═══ Text excerpt
Speech-to-Text
Configure Speech-to-Text settings in MultitaskAI for voice input and audio file transcription
Speech-to-Text
MultitaskAI provides powerful speech-to-text capabilities powered by OpenAI's Whisper model, allowing you to dictate messages and transcribe audio files directly in your browser. All processing happens locally on your device, ensuring privacy and offline functionality.
Setting Up Speech-to-Text
- Navigate to https://app.multitaskai.com/settings/speech-to-text
- Enable the speech-to-text feature
- Choose and download your preferred Whisper model
Available Models
MultitaskAI offers two categories of models:
Regular Models
These provide the best accuracy but require more storage space:
- Tiny (43.5 MB)
- Tiny English (43.6 MB)
- Base (81.8 MB)
- Base English (81.8 MB)
- Small (264 MB)
- Small English (264 MB)
Quantized Models
These are optimized for efficiency with slightly reduced accuracy:
- Medium English (823 MB)
- Medium English Quantized (823 MB)
- Large English Turbo (874 MB)
- Large English (3100 MB)
Using Speech-to-Text
Once enabled and with a model downloaded, you can:
- Dictate Messages: Use voice input directly in the chat input field
- Transcribe Audio Files: Upload audio files (
.mp3
,.wav
,.m4a
,.ogg
,.aac
) for automatic transcription
Language Support
While models are available for multiple languages, English-specific models are optimized for better performance when working primarily with English content.
══════
═══ Provided data
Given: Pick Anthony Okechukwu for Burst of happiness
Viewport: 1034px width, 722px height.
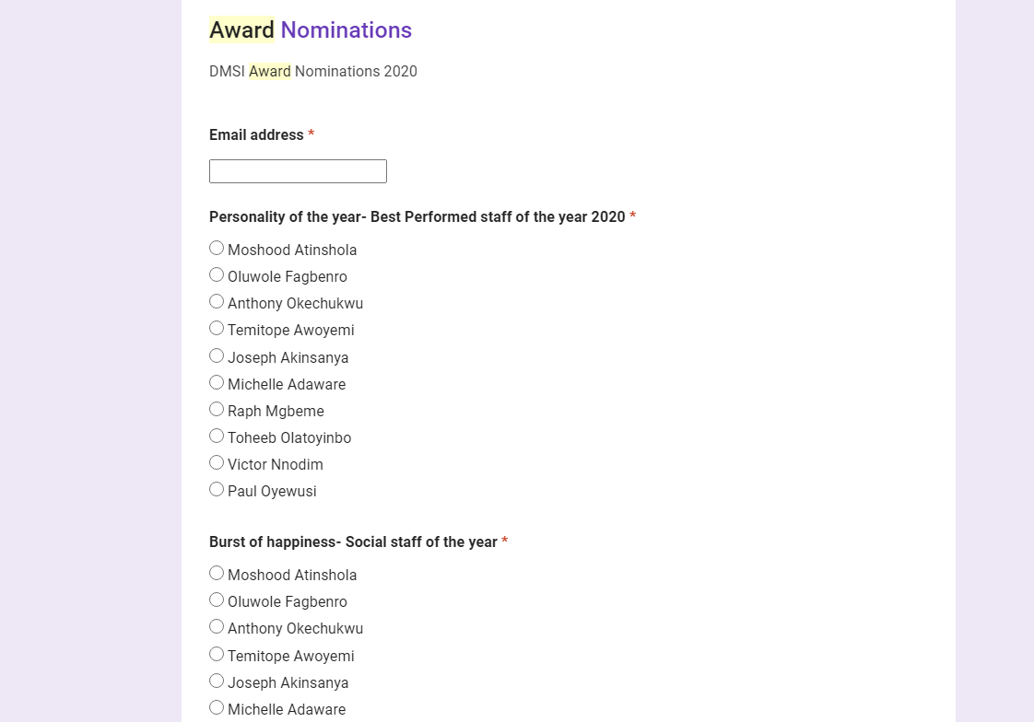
══════
* [Task 1]:
Can you rewrite the Speech-to-Text page between "- Small English" and "Quantized (823 MB)", inclusive, updating "Small English" to "Small English-only"?
* [Task 2]:
According to the Speech-to-Text page, what do you gain because all processing happens locally on your device?

* [Exercise response 1]:
- Small English-only (264 MB)
Quantized Models
These are optimized for efficiency with slightly reduced accuracy:
- Medium English (823 MB)
- Medium English Quantized (823 MB)

* [Exercise response 2]:
Because all processing happens locally on your device, your privacy is protected and the feature can work offline.